Le tourisme est devenu une véritable industrie qui, aujourd’hui, pèse presque 10 % du PIB mondial. D’ambitieux programmes ont vu le jour comme en France, dans les années 1970, l'aménagement du littoral languedocien avec la construction de stations "pieds dans l’eau" dont la plus emblématique est la Grande-Motte. 

 

 


La Grande-Motte en construction, seconde moitié des années 1960 (Archives départementales de l'Hérault).


Sur la côte méditerranéenne de la France cohabitent désormais la Côte d’Azur, au tourisme ancien et plutôt élitiste, et la côte languedocienne au tourisme plus récent et plutôt classes moyennes.

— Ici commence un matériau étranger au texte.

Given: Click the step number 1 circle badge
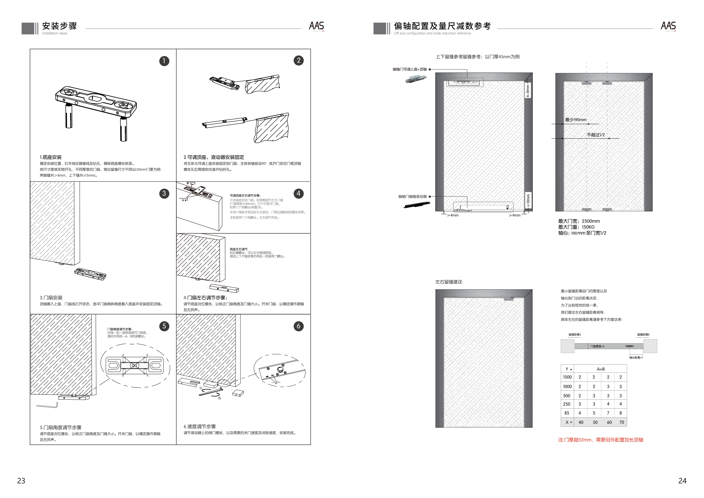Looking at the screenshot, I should click(164, 61).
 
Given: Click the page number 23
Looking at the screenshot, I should click(21, 481).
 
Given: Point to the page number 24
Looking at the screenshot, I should click(682, 481).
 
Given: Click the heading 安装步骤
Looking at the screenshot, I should click(60, 26).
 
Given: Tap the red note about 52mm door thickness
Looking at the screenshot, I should click(600, 440).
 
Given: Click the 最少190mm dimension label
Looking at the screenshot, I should click(576, 120).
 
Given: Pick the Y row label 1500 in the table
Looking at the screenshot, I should click(567, 377).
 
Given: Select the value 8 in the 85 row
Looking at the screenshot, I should click(621, 413).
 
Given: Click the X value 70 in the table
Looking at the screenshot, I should click(622, 422).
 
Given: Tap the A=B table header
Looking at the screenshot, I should click(601, 369).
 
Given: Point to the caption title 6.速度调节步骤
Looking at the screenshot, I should click(200, 426).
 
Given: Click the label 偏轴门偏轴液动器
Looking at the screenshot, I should click(412, 196).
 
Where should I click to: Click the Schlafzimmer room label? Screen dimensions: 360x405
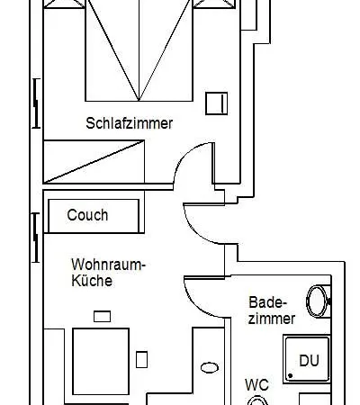pos(130,123)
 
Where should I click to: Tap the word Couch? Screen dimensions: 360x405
pos(87,215)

Sans conteste, le tourisme peut être considéré comme une opportunité de développement économique. Il apporte des revenus, des emplois et permet une modernisation des infrastructures. Certains micro-États insulaires, comme les Seychelles ou les Maldives, ont fait le choix d'un développement fondé totalement sur le tourisme. Mais il faut aussi rappeler que le tourisme est fragile, notamment quand le contexte géopolitique devient menaçant. Enfin, ses impacts ne sont pas que positifs. On voit aujourd’hui des populations locales protester contre le surtourisme, accusé de faire augmenter les prix, en particulier ceux des logements. Il existe aussi une compétition entre locaux et touristes, notamment au sujet de l’utilisation de la ressource en eau. De même, des tensions peuvent apparaître quand les touristes et les populations locales se trouvent socialement et culturellement très éloignées. Enfin, le tourisme de masse entraîne d’importantes pollutions et il peut même menacer le site touristique lui-même, comme on le voit à Venise.




Venise, place Saint-Marc (coll.part).